**** The records ****

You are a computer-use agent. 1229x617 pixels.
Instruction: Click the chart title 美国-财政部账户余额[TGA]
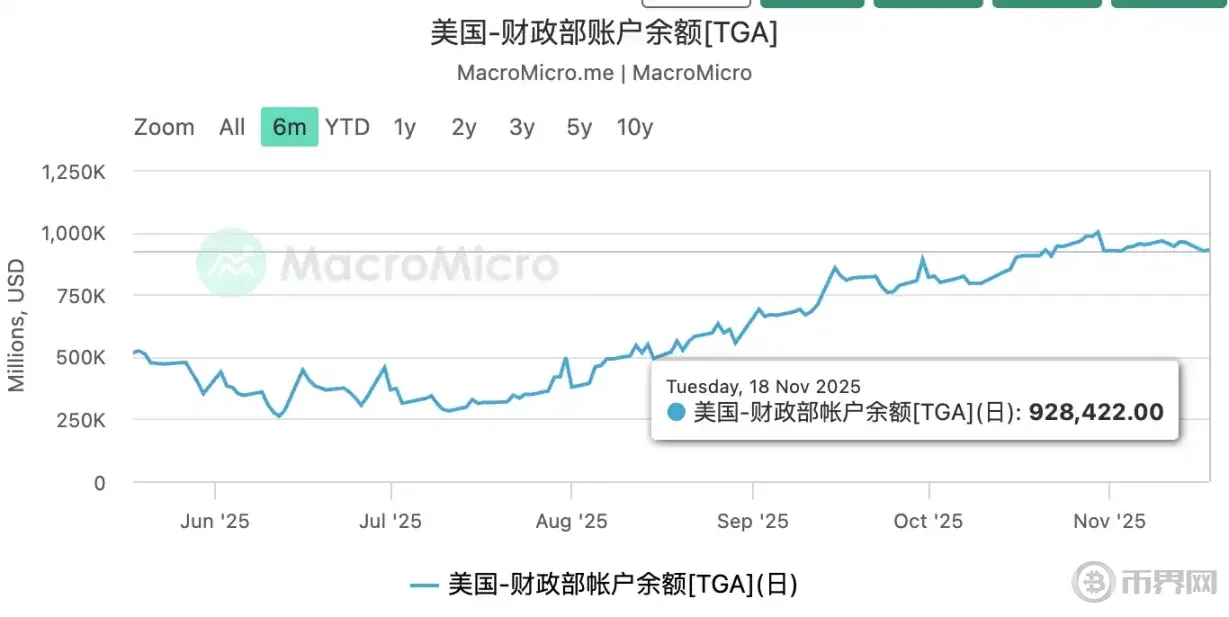(x=604, y=33)
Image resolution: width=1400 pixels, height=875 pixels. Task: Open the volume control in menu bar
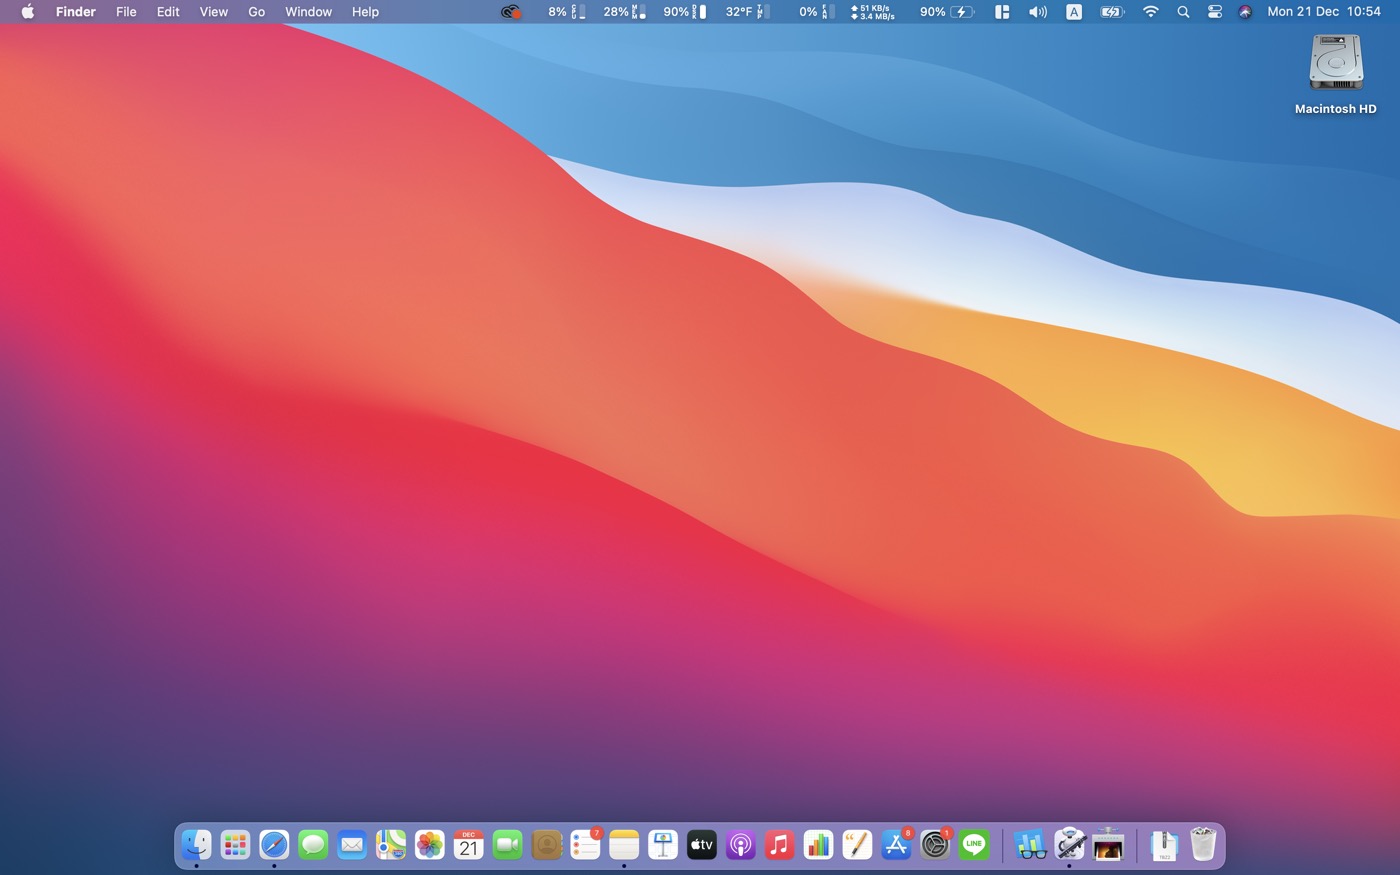point(1038,12)
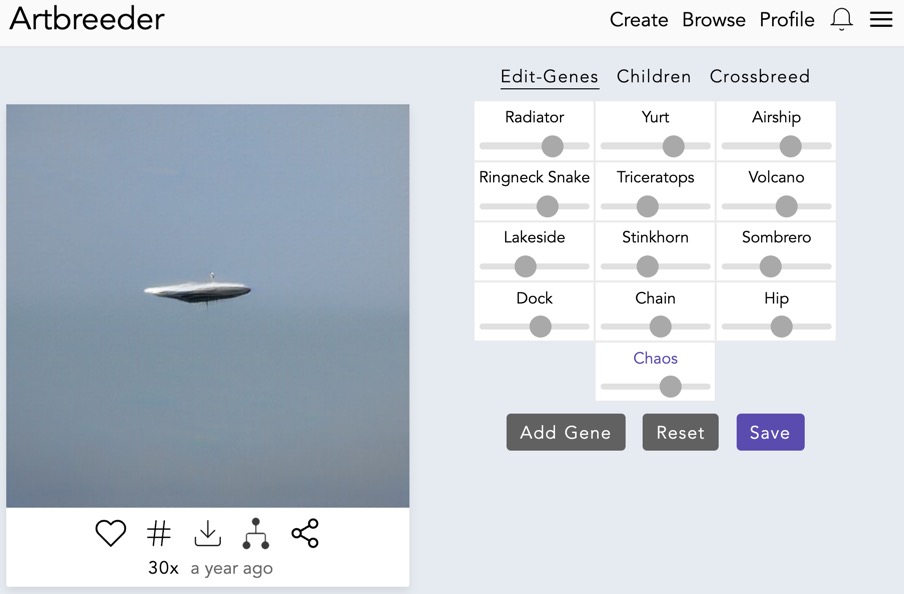Reset all gene sliders

[680, 432]
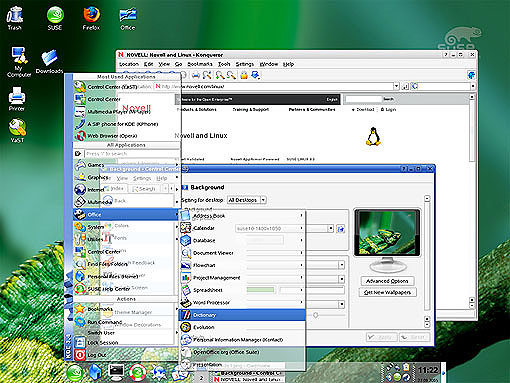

****

> Work instruction:
Exactly the lines from the one that contains "Image resolution: width=1400" to the last line of the data, both included, should be set down, and no pictures should appear among them.

> Expected output:
Image resolution: width=1400 pixels, height=875 pixels. Task: Open the volume control in menu bar
point(1038,12)
Reset all gene sliders

[680, 432]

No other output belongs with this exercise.